You call it cruel and unusual, I call it Justice!

Saturday, January 17, 2009

A cunning plan

I'm going to buy a Mini Cooper, and tell everyone I'm compensating for something.

Friday, January 16, 2009

Come the Apocalypse...

If it ever comes to pass that man's o'erweening ambition brings him low, and I find myself leading a new generation of children through the shattered remnants of our once great civilization, I think I'll start spicing up human history. Our shared history is, in many ways, a rather extensive collection of stories about how horrible we've been to one another. I wouldn't want the new generation coming in to lose sight of what man can do to man, but I think the outset of a whole new era in human history might benefit from the inclusion of a little whimsy.

When I gather the young'uns about the fire after a long day of exploring ruins for useful objects and fighting off mutants and zombies, I think I'll make world history a little more... colorful than the history that we're taught today. I'll tell stories about how half-man/half-bovine 'cowboys' won the west, in a generations-long game of cards. I'll talk about how the world was revolutionized by the advent of the Monkey Express Postal Delivery Service, and teach them to settle internecine disputes with West Side Story-style dance offs. I'll fill their language with a mishmash of gangster lingo, Brooklynese, and hepcat style.

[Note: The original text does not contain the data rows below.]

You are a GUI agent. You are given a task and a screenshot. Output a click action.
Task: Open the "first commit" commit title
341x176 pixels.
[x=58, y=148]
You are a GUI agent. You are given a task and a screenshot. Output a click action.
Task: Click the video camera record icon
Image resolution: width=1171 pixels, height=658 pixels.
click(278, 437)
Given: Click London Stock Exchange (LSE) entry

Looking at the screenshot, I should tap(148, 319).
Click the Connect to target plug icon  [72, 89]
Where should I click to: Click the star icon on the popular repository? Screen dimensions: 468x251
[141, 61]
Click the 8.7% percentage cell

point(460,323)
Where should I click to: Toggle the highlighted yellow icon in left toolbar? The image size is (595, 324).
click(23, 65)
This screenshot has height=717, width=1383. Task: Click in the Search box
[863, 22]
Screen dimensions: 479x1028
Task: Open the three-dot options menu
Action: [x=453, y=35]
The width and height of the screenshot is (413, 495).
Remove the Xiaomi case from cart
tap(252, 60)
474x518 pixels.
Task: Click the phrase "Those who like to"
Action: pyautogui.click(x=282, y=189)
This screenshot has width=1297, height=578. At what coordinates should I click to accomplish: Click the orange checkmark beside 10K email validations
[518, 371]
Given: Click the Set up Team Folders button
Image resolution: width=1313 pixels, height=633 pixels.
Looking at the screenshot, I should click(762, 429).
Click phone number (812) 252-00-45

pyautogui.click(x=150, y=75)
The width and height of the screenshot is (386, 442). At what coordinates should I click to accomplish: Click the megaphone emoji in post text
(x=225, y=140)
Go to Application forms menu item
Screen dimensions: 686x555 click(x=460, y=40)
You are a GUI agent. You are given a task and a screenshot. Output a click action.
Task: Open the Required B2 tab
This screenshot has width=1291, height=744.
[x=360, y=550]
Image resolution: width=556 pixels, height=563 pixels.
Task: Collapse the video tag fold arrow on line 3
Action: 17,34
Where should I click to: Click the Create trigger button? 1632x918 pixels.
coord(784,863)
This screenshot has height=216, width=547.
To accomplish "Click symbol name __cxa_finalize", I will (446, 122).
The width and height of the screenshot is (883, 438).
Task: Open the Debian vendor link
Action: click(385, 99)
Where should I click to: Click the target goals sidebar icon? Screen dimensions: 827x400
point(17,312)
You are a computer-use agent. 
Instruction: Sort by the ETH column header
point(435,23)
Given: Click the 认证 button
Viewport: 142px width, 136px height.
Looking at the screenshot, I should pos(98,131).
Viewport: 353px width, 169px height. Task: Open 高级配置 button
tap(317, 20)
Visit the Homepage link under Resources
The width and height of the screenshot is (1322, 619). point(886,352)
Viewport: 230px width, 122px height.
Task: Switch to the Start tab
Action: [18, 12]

Why not. Living in a harsh, scarred world, in what way could it hurt to teach them that Genghis Khan and his Golden Horde struck fear into the armies of Fu Manchu by attacking dressed as giant rabbits, the most feared beasts of the old world?

Thursday, January 15, 2009

Resolution

It's not my normal thing, but this year, I made a new year's resolution.

I've decided to only have sex in the month of February.

And, I'm back-dating this resolution to the year 2000.

This is not because I expect to actually have sex in February. No, no, no. That way lies madness.

This is just so that I can look back at the last decade and make a reasonable claim to only having been involuntarily celibate for nine months. The rest of the time, I simply wallowed in my own purity.

Also, having not gotten laid for nine consecutive Februaries minimizes the overall total days of involuntary celibacy I have to admit to.

Quality of life, my children, CAN be directly tied to which particular delusions one chooses to embrace. Believe it.